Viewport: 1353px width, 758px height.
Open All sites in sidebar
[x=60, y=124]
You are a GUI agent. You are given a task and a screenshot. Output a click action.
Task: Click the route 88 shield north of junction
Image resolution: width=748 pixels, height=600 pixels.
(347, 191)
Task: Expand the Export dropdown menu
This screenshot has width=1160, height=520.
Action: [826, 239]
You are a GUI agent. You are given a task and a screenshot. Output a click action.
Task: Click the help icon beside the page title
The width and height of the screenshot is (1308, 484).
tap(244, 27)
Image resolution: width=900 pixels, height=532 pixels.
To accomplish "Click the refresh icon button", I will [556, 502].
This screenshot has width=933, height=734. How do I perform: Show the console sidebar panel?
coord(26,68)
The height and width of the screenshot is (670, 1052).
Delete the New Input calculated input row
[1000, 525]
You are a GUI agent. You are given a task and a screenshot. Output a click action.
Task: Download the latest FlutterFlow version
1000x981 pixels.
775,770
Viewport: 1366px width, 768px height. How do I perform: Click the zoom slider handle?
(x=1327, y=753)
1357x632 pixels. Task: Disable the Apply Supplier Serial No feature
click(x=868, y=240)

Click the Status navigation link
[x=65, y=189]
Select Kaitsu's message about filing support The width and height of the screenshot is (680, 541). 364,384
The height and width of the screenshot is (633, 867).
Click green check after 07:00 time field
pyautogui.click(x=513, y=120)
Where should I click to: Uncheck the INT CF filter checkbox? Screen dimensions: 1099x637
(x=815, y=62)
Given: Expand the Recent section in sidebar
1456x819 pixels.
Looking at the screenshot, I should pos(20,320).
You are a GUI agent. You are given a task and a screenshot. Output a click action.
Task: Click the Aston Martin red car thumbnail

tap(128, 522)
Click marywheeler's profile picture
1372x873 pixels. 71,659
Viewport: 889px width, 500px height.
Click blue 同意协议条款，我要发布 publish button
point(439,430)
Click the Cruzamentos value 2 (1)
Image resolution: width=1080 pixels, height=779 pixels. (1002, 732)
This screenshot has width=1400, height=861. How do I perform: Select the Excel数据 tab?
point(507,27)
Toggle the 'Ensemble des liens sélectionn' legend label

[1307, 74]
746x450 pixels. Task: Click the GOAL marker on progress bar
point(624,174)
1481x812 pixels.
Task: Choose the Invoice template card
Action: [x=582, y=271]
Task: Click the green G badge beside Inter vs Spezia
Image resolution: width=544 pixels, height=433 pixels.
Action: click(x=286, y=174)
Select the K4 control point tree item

***

Übertrage die Zeilen vom Anfang der Daten bis einschließlich der Zeile mit „Action: [826, 239]“ in eine nummerierte Liste. Leerzeilen lässt du dabei weg.

Ergebnis der Aufgabe:
1. Viewport: 1353px width, 758px height.
2. Open All sites in sidebar
3. [x=60, y=124]
4. You are a GUI agent. You are given a task and a screenshot. Output a click action.
5. Task: Click the route 88 shield north of junction
6. Image resolution: width=748 pixels, height=600 pixels.
7. (347, 191)
8. Task: Expand the Export dropdown menu
9. This screenshot has width=1160, height=520.
10. Action: [826, 239]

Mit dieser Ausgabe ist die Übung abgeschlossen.